Part-way through the year, I started to get assigned students who were queer and out in the high school. My coworkers knew I was queer and thought it would be the best match being the only queer mentor the program. And immediately, I was up front with the students. I saw these students sticking together. I saw them creating a family at ages before I even came out myself. And immediately, the absurdity of being a mentor to anybody but being in the closet and not facing the world, like my students were, was just glaringly clear to me and I knew something had to change. So my out students, my trans students, inspired me to be truthful and to stop avoiding myself and to be honest with the rest of my students, my straight students.
And so I didn’t choose any one particular moment. I do enjoy drama but I didn’t want to spectacle. So I decided that I would just stop passively resisting. One day, I was sitting and our office with a student and out of nowhere they asked if I had a girlfriend.
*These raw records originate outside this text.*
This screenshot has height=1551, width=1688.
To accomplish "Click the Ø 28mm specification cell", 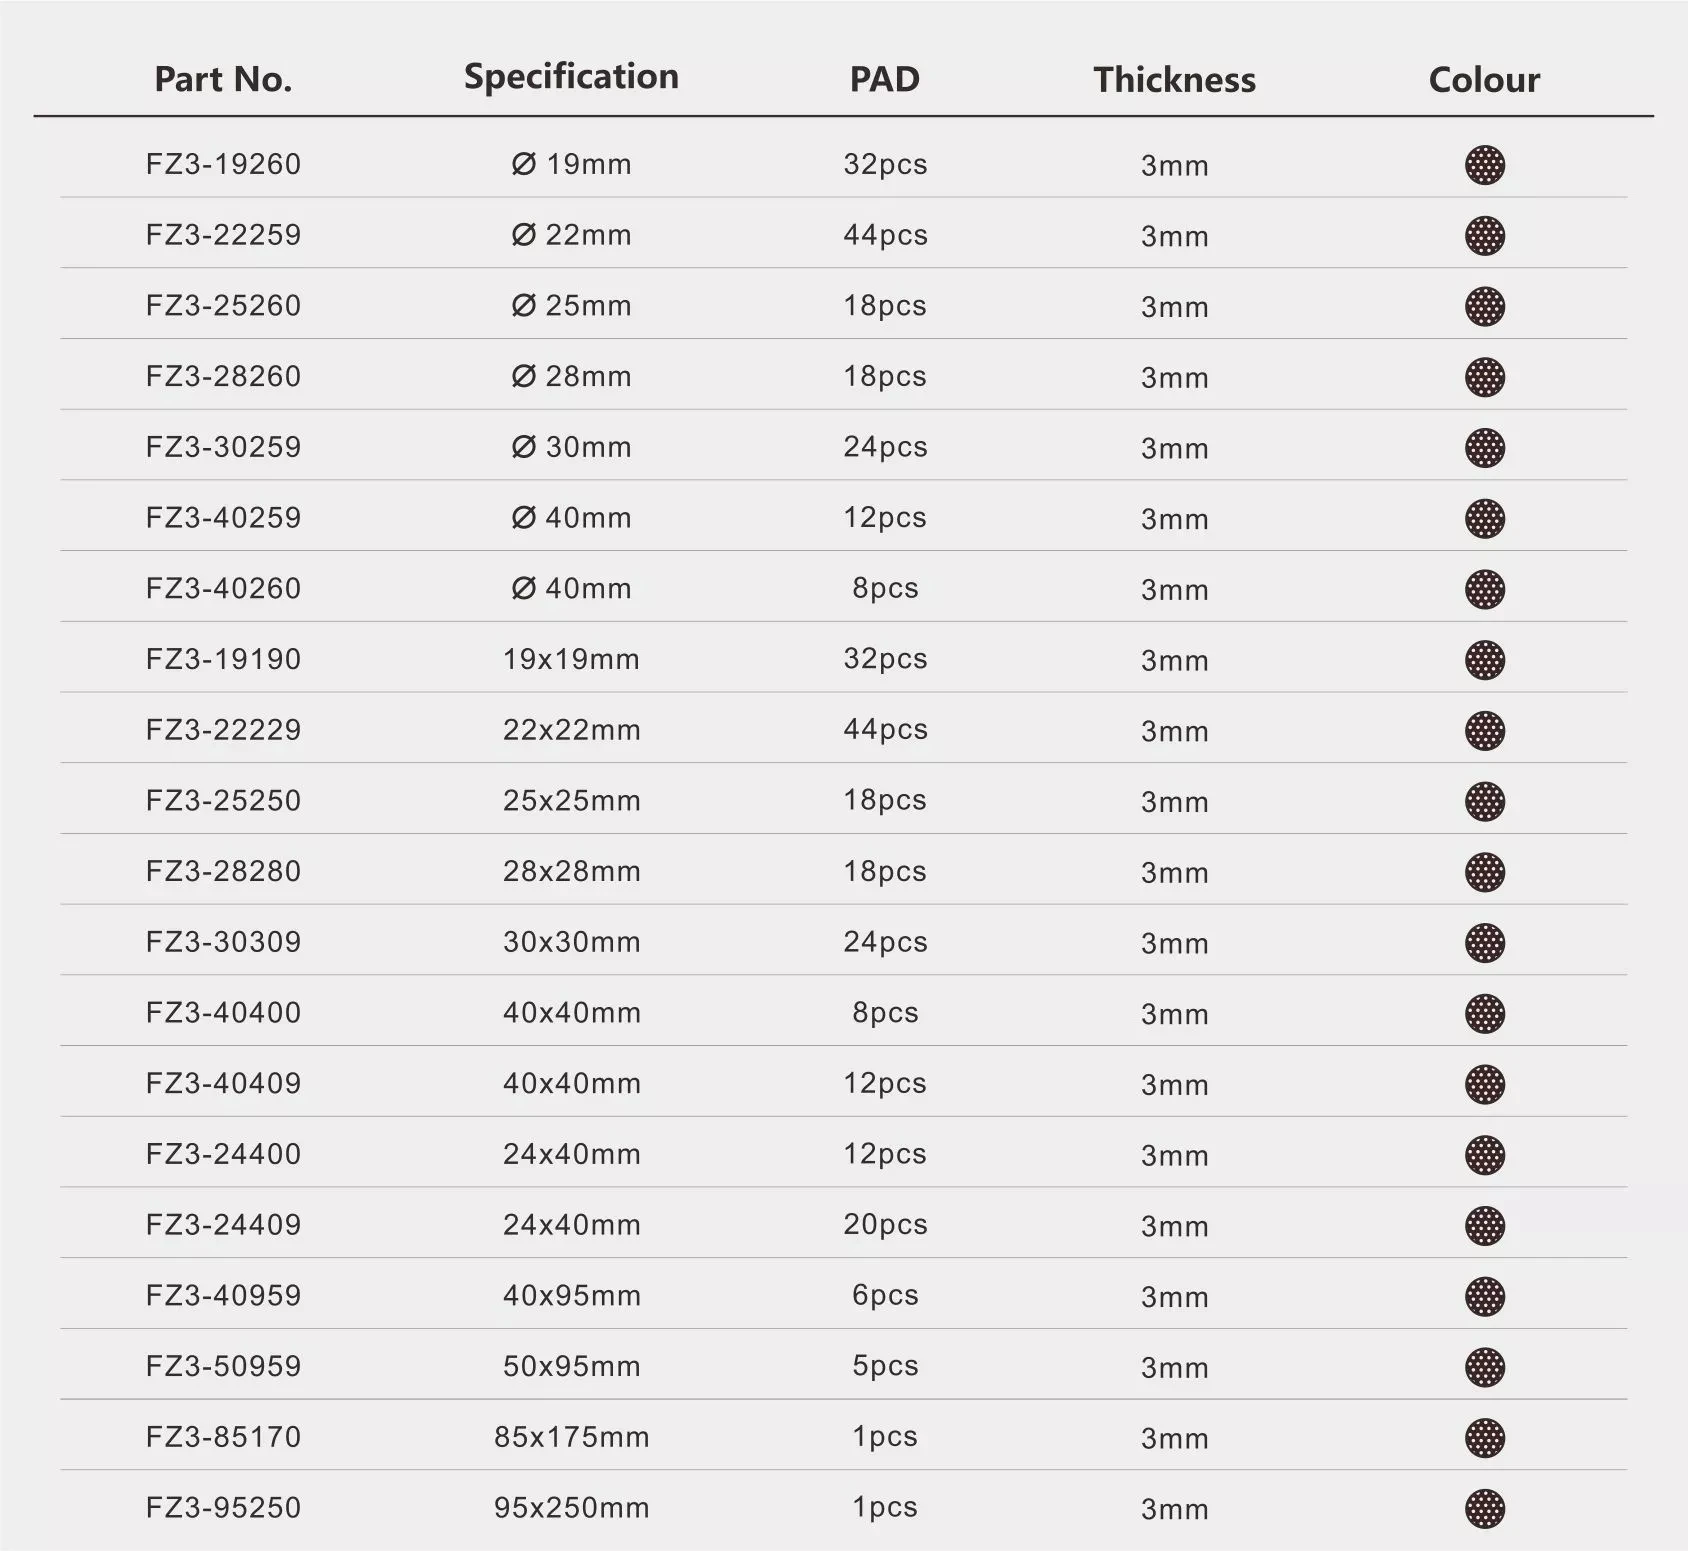I will [571, 376].
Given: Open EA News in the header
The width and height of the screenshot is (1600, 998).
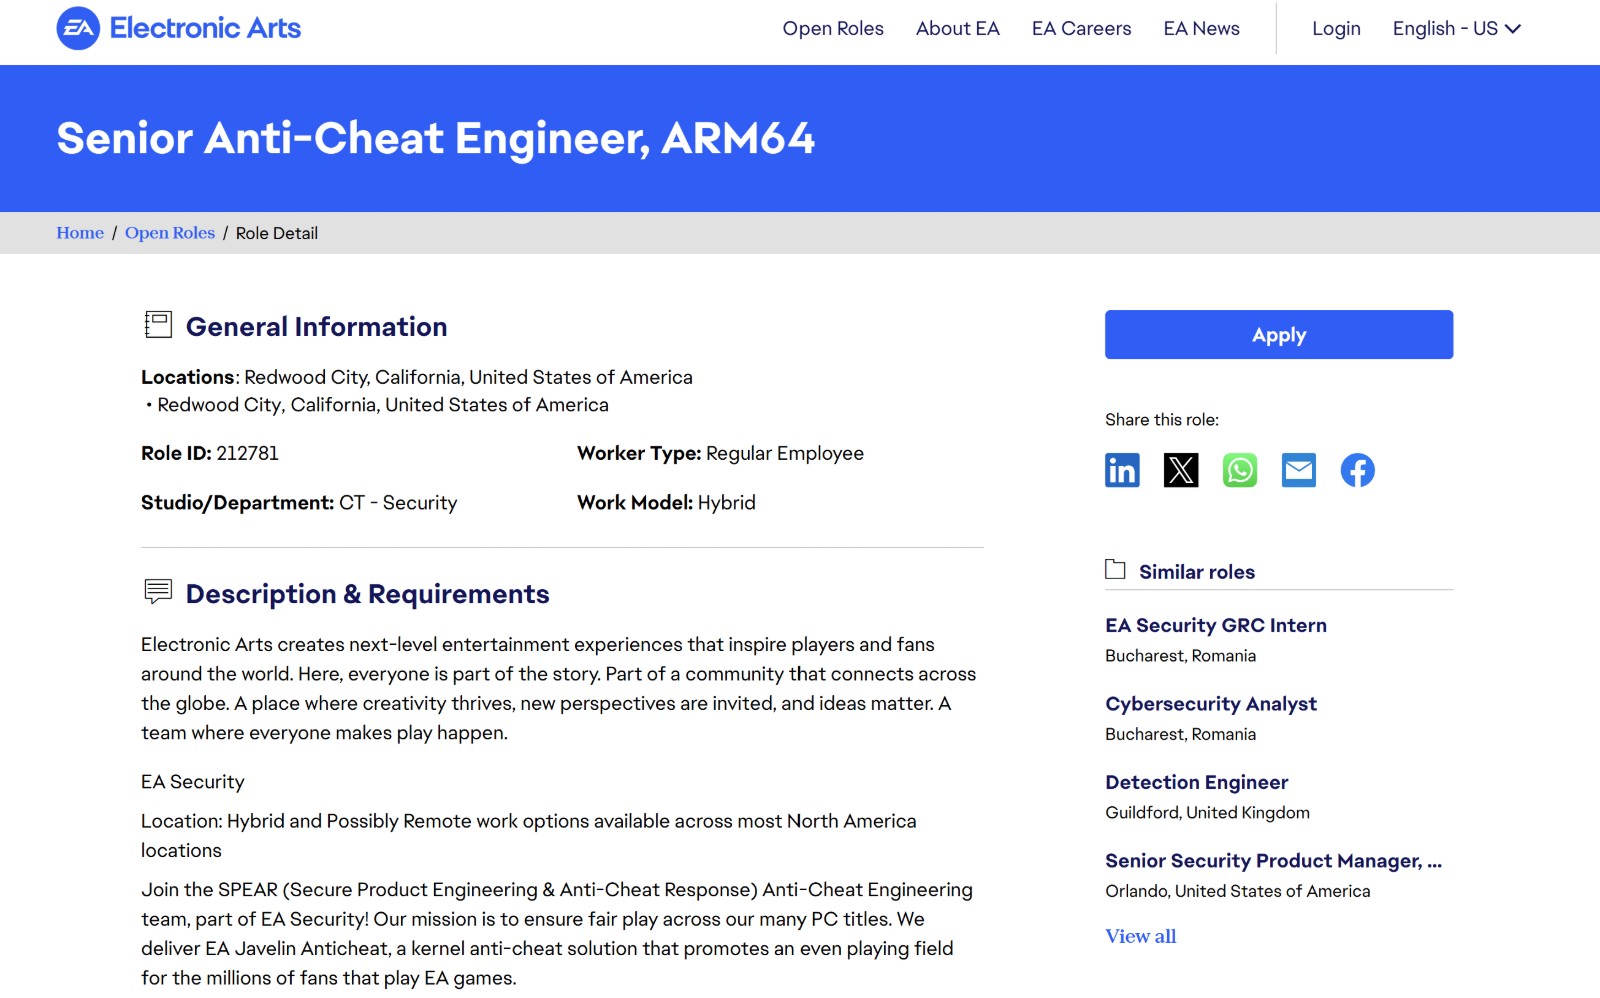Looking at the screenshot, I should [x=1201, y=28].
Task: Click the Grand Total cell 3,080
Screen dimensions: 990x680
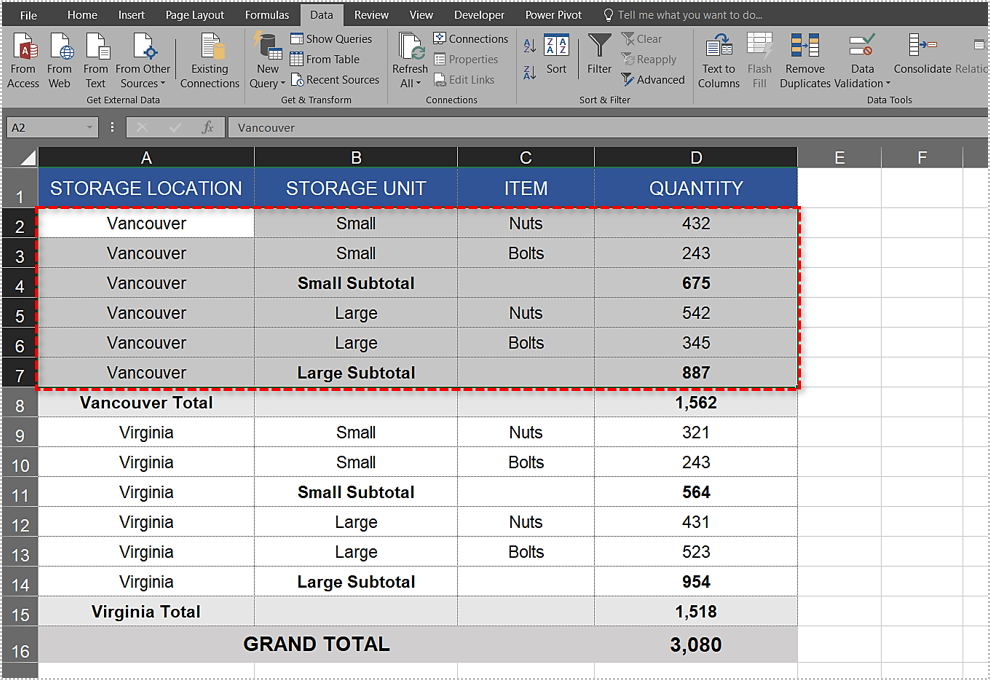Action: [696, 645]
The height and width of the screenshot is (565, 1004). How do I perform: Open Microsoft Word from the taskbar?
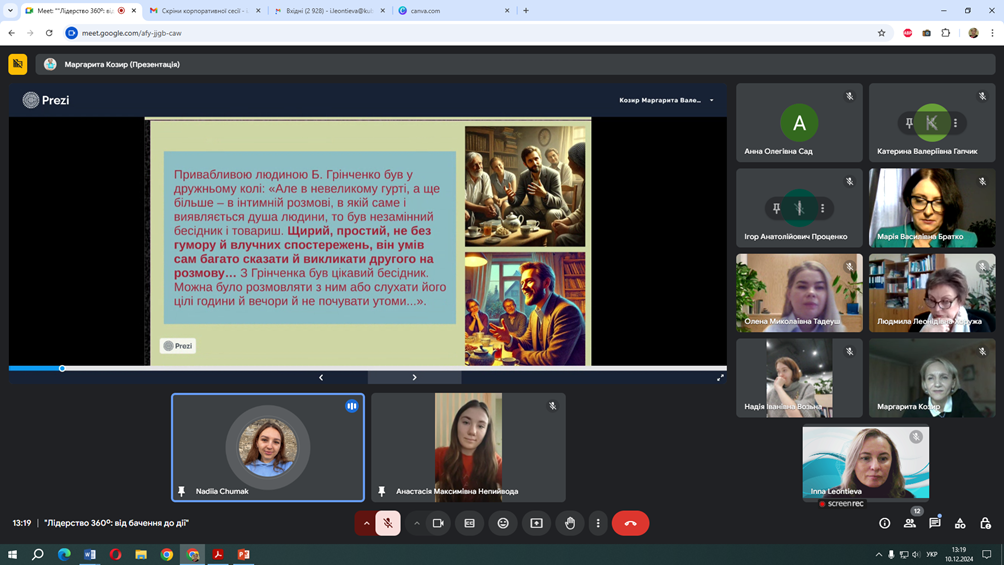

And I told them no. I told them why was because I had a boyfriend. And the look on their face was priceless, their eyes widened. It kind of seemed like they were glitching out a bit, but it also seemed a little obligatory, like they had to go through these motions. I allowed it and I even chuckled at it.
I asked, “Does change anything?” or “I thought you knew,” kind of poking back at them.
They insisted that they didn’t but they also then and there said, “This is fine. I just have to deal with it.”
I have another story about coming out. It was actually with a student’s mother. I’d become close with the family and I would, on weekends, help her grocery shop because I had a car. And she could use some extra hands carrying the groceries. So in the car, the mother kind of got a little quiet can then asked me if I had a girlfriend. And I said, no, I have a boyfriend. She kinda made this reaction like, “Ohhh.”
I asked her, “Are you surprised?” and she said, “No.” A few days later, I speak with her son, my student.
He says, “Ryan. I’ve got to talk to you. I’m mad at you.”
I said, “Oh, no.” I thought my worst fears were coming true. I thought this is it.
And he said, “I found out from my mom that you were gay. Why didn’t you tell me first?”
I smiled and I apologized and I said, “I don’t know what I was thinking, but, you know, now everyone knows.” And I said, “And you should’ve been there. You should’ve helped with with the groceries. Like, you should have.” And we laughed and we’re still friends some six years later.
I started noticing from all of my students that I started to get more phone calls. The nature of the job was comprehensive – it was during school after school, weekends. It was to be present in our students’ lives in a significant way. After I came out, after students knew, I found I would just get calls sometimes asking for specific things. Like help with transportation or applying for a job. Just things that they were stressed with. Or to have an ear. And this was from the students that I thought may never accept me or at worst would judge me. But it wasn’t the case and I can’t imagine doing that work any other way.
Becoming self-aware, becoming a confident person, isn’t something that just happens in a moment, in a coming out. It’s a lifelong process for me and it’s still happening.